Instructions to follow: For the material below, set down exactly the lines between the one containing "Given: Open knowledge panel three-dot options" and the last line, both included, leaving every picture out.

Segment Open

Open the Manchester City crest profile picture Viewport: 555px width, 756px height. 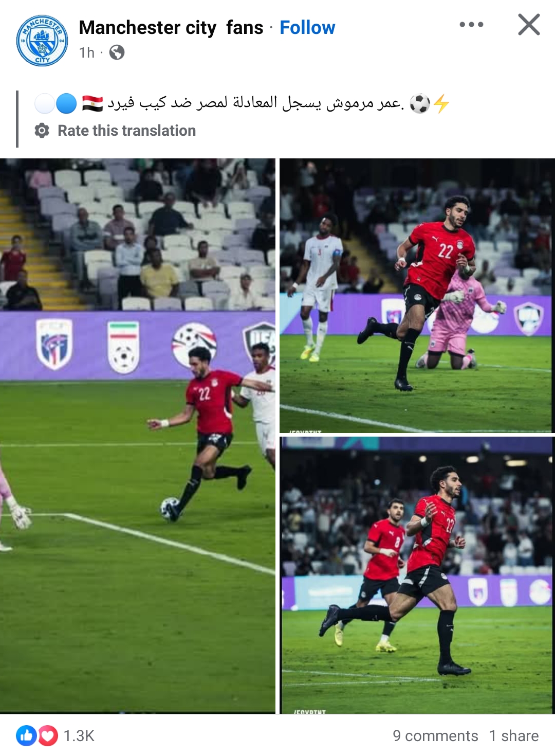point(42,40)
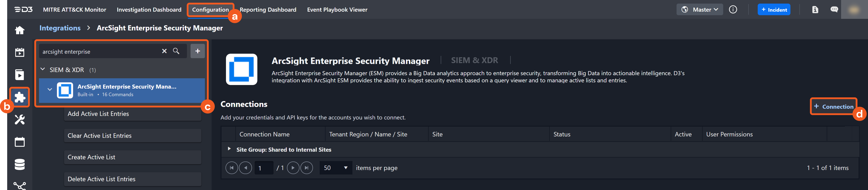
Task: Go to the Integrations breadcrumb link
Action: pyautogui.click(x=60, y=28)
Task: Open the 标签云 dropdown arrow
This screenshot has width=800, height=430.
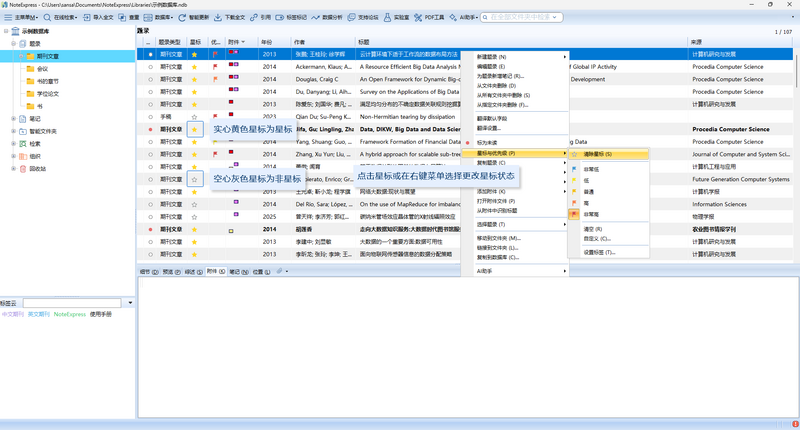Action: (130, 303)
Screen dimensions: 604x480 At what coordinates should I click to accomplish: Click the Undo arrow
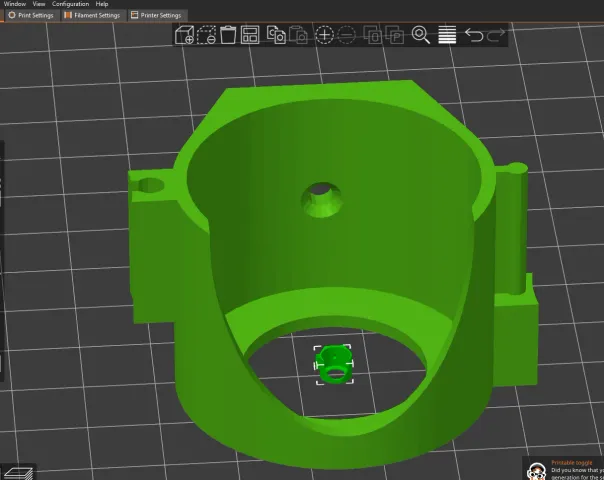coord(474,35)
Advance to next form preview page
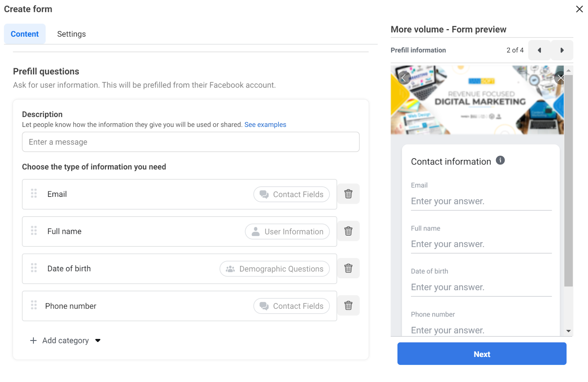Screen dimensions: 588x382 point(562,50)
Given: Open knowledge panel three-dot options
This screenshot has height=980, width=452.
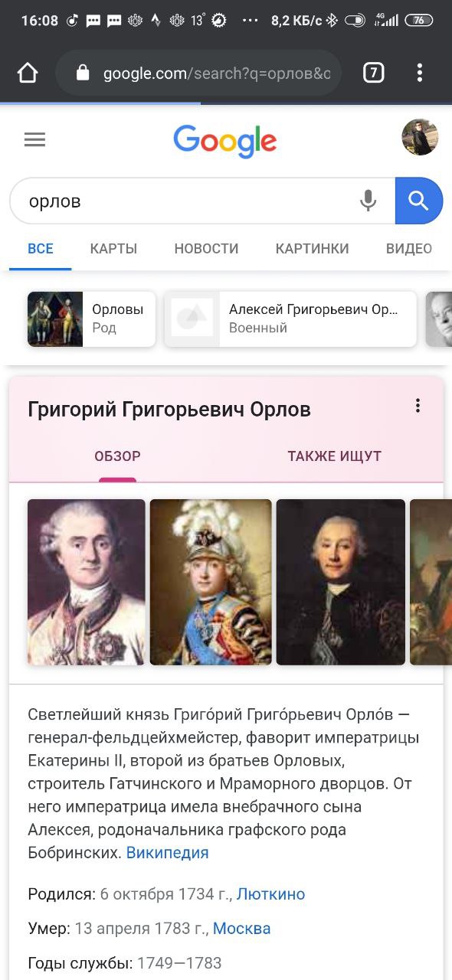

Segment Closed

Written answer:
Given: Open knowledge panel three-dot options
This screenshot has height=980, width=452.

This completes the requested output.